Un refrán castellano afirma que "el hombre propone y Dios dispone". Sin embargo, cuando vemos nuestro mundo asolado por tantas calamidades, y particularmente por la terrible epidemia del covid-19 que se cobra tantas vidas, y que obliga a la población a quedarse aislada en sus propios domicilios, o lo que es peor, a trabajar fuera de casa con grave riesgo de la salud, algunos se preguntan si es Dios quien dispone realmente estas cosas.
Independientemente de que el castigo de Dios es saludable, y tiene siempre por objetivo que el hombre tome conciencia de sus graves enfermedades morales que le llevan a la muerte eterna, podríamos añadir que a primera vista parece que el refrán contiene más verdad enunciado de una forma inversa. Es decir: "Dios propone y el hombre dispone".
Dios propone los Diez Mandamientos y el hombre dispone si los cumple o no. Así por ejemplo, Dios propone la vida, y el hombre dispone si por medio del aborto condena en España a cerca de cien mil inocentes cada año. Dios propone la virtud, y el hombre dispone si consagra como derechos inalienables los vicios más vergonzosos, etc.
Pero entonces surgirán nuevas preguntas en nuestro horizonte. Si es el hombre quien dispone, ¿dónde queda la omnipotencia de Dios?, ¿en qué sentido afirmamos que Dios "lo puede todo"?
Por "poder" se entiende, habitualmente, la capacidad de alguien para imponer su voluntad. Hay un poder económico, por medio del cual uno puede poner a otros hombres a su servicio, utilizando su fuerza, su inteligencia y su capacidad de trabajo en provecho propio. Hay un poder político por medio del cual uno puede configurar la organización social según sus propias convicciones, imponiendo leyes, impuestos, etc. Hay un poder militar mediante el que se frenan las ambiciones de los países vecinos, o por medio del cual se ejerce presión en el plano internacional para conseguir un fin preciso: por ejemplo, restablecer la paz entre países beligerantes, imponiéndola a las partes, aunque éstas no quieran.

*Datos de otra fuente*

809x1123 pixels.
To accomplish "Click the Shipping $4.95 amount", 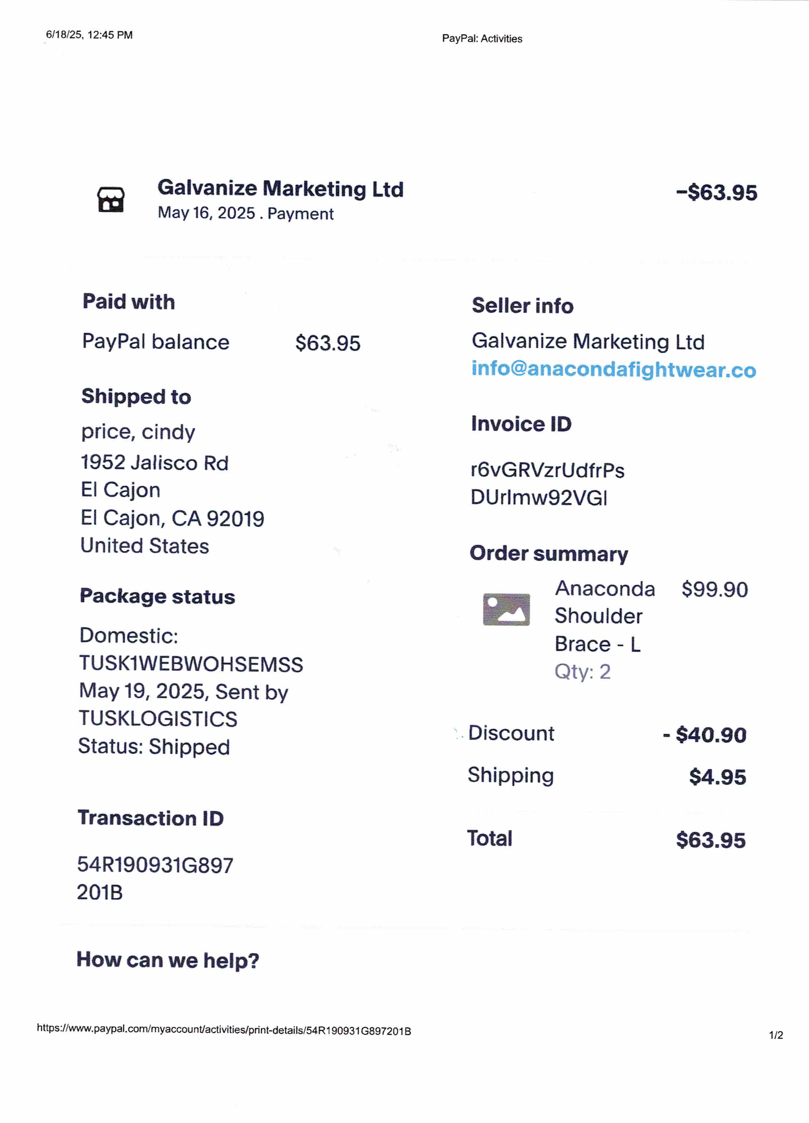I will pyautogui.click(x=717, y=777).
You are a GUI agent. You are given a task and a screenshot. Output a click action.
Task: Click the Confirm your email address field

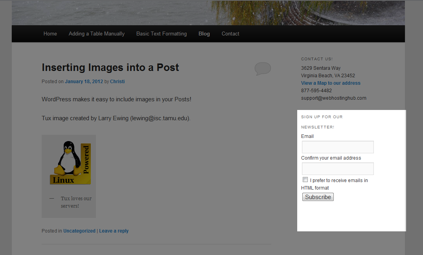(338, 169)
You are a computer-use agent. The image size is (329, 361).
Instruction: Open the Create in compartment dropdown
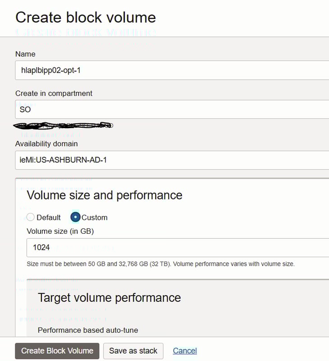[x=171, y=110]
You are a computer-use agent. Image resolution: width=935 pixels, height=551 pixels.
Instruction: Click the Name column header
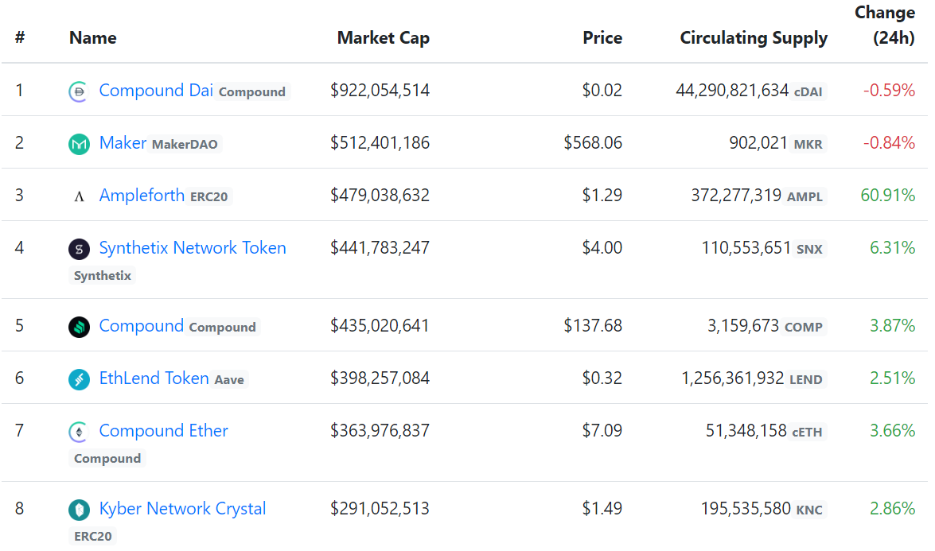[x=92, y=38]
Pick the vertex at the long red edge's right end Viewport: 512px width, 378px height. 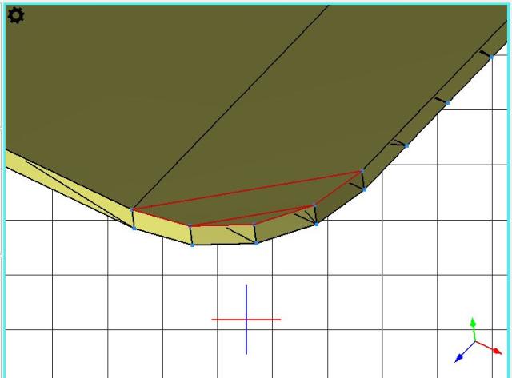tap(362, 171)
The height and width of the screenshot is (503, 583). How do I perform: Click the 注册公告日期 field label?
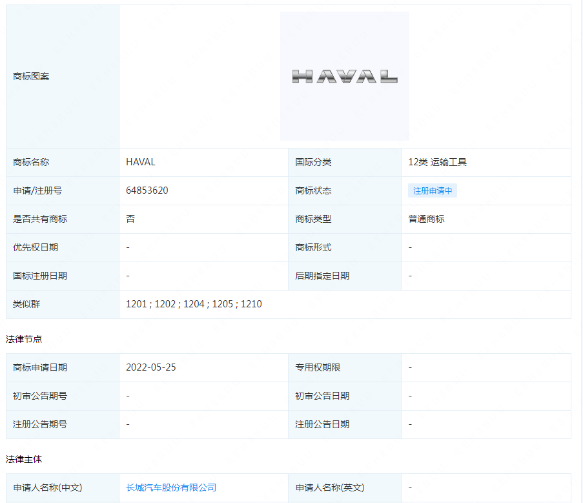(x=322, y=424)
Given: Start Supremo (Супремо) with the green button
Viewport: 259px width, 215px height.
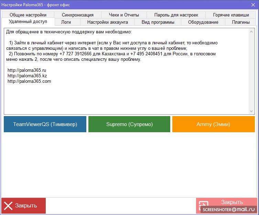Looking at the screenshot, I should pyautogui.click(x=129, y=124).
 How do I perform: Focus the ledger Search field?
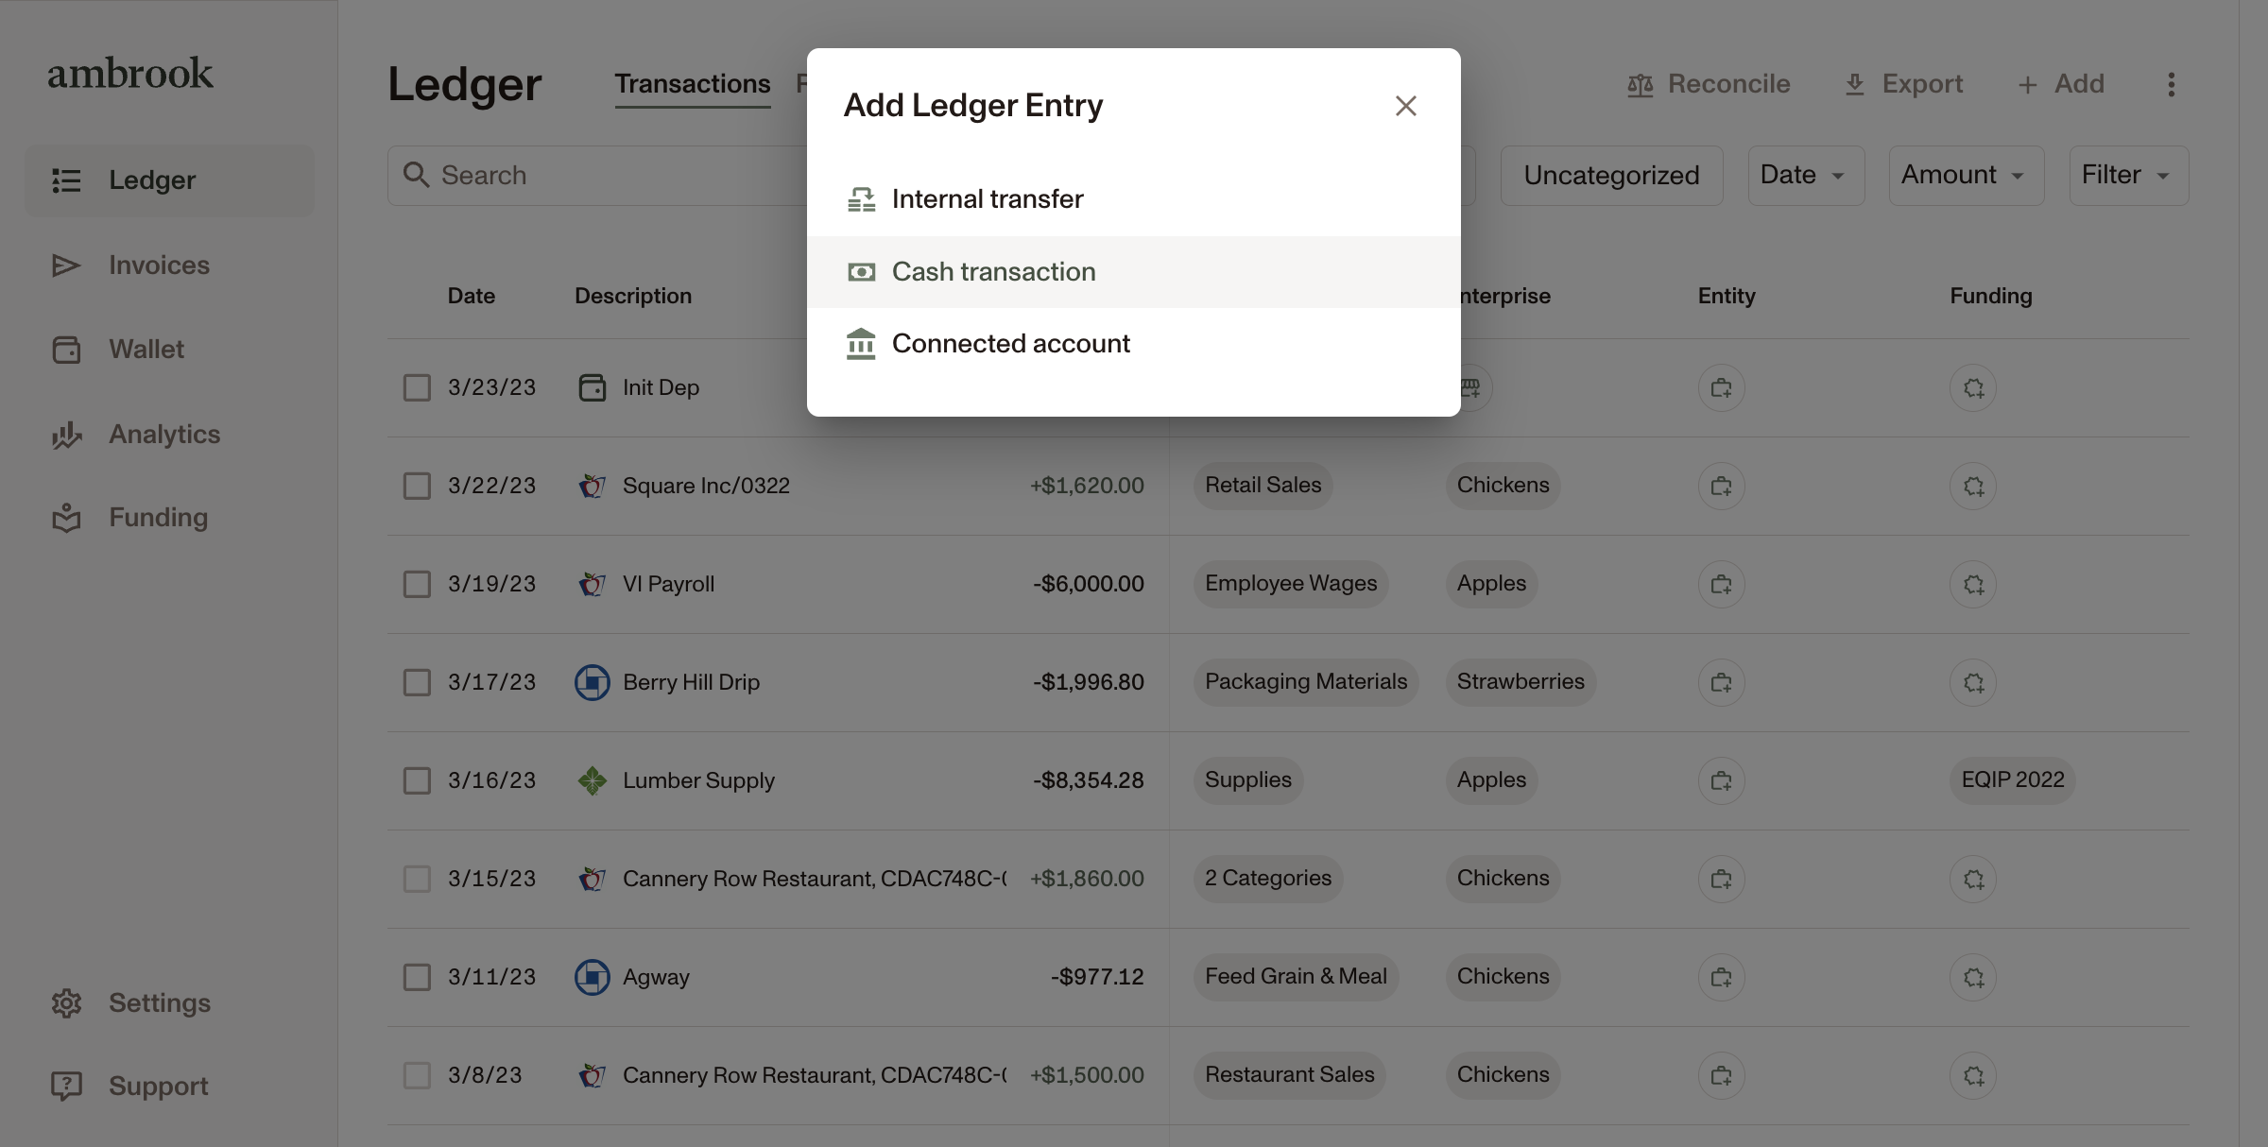point(597,176)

En el fondo este tipo de poder es siempre manipulador. Y aquí es cuando conviene establecer una diferencia con el Poder de Dios.
El Poder de Dios es el poder del Amor, no el del dinero, o el de los votos o el de las armas. El gran Poder de Dios no es un poder manipulador. Es un poder liberador, un poder que nos hace libres con la libertad de los hijos, con una libertad divina. Un Poder que no crea esclavos, sino hijos semejantes al Padre.
Ese Poder de Dios se manifestó en Belén y en el Calvario al mundo envuelto en debilidad humana: pobreza, insignificancia, anonimato... "Pero a cuantos le recibieron... les dio potestad de ser hijos de Dios", dice san Juan en el prólogo a su Evangelio (1,12).
No obstante el amor es impotente si no es correspondido, y por ello el Poder de Dios no despliega su admirable virtud si no es aceptado en la fe y en el amor. Ese es su designio desde la eternidad.
Dios no cesa de proponernos su voluntad amorosa, no se cansa de invitarnos a que aceptemos de corazón su Reinado sobre nuestras vidas y sobre nuestra sociedad anestesiada y envilecida. Y quizás también llora y se lamenta, como un día hizo frente a Jerusalén: "¡Cuántas veces quise reunir a tus hijos como la gallina reúne a sus polluelos debajo de las alas, y no habéis querido!" (Lc.13, 34).
El fracaso de Jesús en su misión respecto a Jerusalén nos ayuda a ver hasta qué punto es cierto este nuevo refrán de que es Dios quien propone, y el hombre el que dispone.
No, ciertamente Dios no "tiene suerte por poderlo todo", como afirmaba ingenuamente un niño pequeño, y como piensan muchos mayores.
Por eso, simplemente, desde el dolor del tiempo presente aprovechemos la proximidad del gozoso tiempo pascual para convertirnos, para invocar repetidamente la fuerza del Resucitado, es decir, la gracia y misericordia que desbordan del Corazón de Cristo, para que nos inunde a nosotros y a nuestra Patria con su luz y vengamos a ser perfectos en el amor.